Moyers and Volcker interview
Bill Moyers points us back to banks and fiduciary responsibilities:
“You shouldn’t run a financial system on the expectation of government support. We’re supposed to be a free enterprise system,” Volcker tells Moyers. “The problem of course is once they get rescued, does that lead to the conclusion they’ll get rescued in the future?”
From Bill Moyers and Company, an interview with Paul Volcker on the Volcker rule in Dodd-Frank, transcript included.
The hidden or is it not discussed reason the TBTF banks were allowed to skate is that without them the Treaaury would not have been able to borrow $1.3 trillion, give or take, at low low rates without them. The mechanisms of the Treasury market are fully contained within the TBTF banks who are the most important Fed Primary Dealers. If they had been allowed to go down, or if they are, the system of Treasury borrowing will dislocate.
A similar dynamic is in place in the EU. Governments need freely flowing credit, for themselves, and only the financial system of the giant banks allows the system to operate. If In the US in particular if the giant banks fail the government fails. Fails to pay it’s bills that is. The day the Treasury can not issue a check is the day the entire political economy dislocates.

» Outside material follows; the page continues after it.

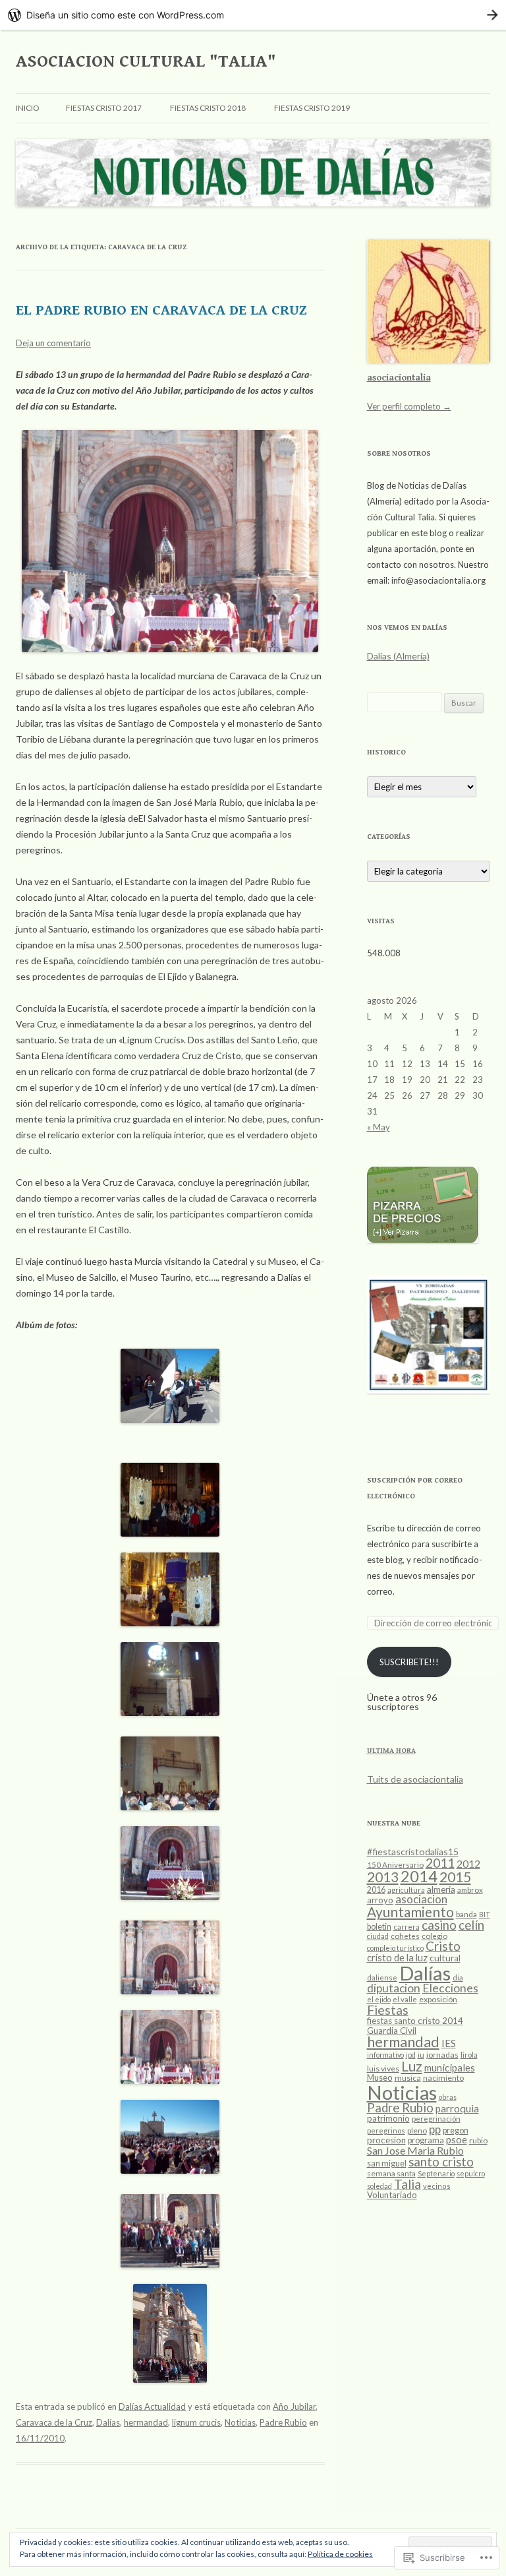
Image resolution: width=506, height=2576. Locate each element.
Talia (407, 2184)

The government/Treasury and the banking giants are full partners and niether can operate without the other, for now. Eventully the giant banks with the Fed will take the upper hand and dictate how much the government can borrow, and for what and we will have returned to the day, post Panic of 1907, when JP Morgan sent a note to TR demanding his people meet TR’s “people” to work things out.
$1.3 trillion per year, give or take…………..
for an interesting other look at Volcker’s belief in “free enterprise,” read William Greider “Secrets of the Temple.” It’s very long, and harder to understand than you might realize while you are reading it, but the one thing that can be said about Volker is that he did NOT practice “free enterprise” when he was Fed Chairman.
Of course people don’t always recognize their own contradictions.